The parents and teachers—including the newly installed post-football-debacle director, Ms. Powell—said not to take what the Con wrote so seriously.
“Everybody knows the people who write those reviews aren’t basing their findings on actual facts,” Jeremy’s mother said. “And who cares what a website says, anyway? The teachers are just as good at St. Edith’s as anywhere else, and that’s the only thing that’s important.”
Of course, it wasn’t the only thing that was important, not by a long shot, and every time the Con wrote about St. Edith’s, enrollment fell and more students transferred. Especially boys.
In fact, right after the decision to go back to all-girls status there had been a mass exodus of almost every remaining male, except for a hardy few who, by fate or circumstance, were forced to remain: Jeremy’s list of twenty-six.
It had been pointless to hope that these same souls would hang on until graduation. The truth had been dawning since the first day of school when Jeremy discovered that over the summer even Carson Johnson and Elijah Rosen (number three and number four, respectively) had both transferred, leaving just Jeremy and smelly Andrew Marks.
And now just Jeremy.
He glanced around the bus, where, as usual, he and the teacher were the only people with a Y chromosome. “I’m going to spend the rest of my life surrounded by girls.”
“You say that like it’s a bad thing,” Claudia said with a fake glare. “Why do you even want to go to school with boys? You weren’t friends with most of the boys who went here, anyway.”

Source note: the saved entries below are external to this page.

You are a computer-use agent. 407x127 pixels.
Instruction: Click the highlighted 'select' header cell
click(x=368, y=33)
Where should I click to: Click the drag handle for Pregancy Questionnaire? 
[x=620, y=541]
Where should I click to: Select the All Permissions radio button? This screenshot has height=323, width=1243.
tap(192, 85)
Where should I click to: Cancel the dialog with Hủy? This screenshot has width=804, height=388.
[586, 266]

She had a point. Even back when there were a couple dozen boys in the school, he had mainly hung out with Claudia and her crowd. Really, he hadn’t had a guy friend since fifth grade, when Miles Portman (number twenty) moved to Minnesota. But somehow it was different when they were younger. Hanging out with only girls wasn’t a problem when they were still little kids.
It was only lately he’d really begun to notice.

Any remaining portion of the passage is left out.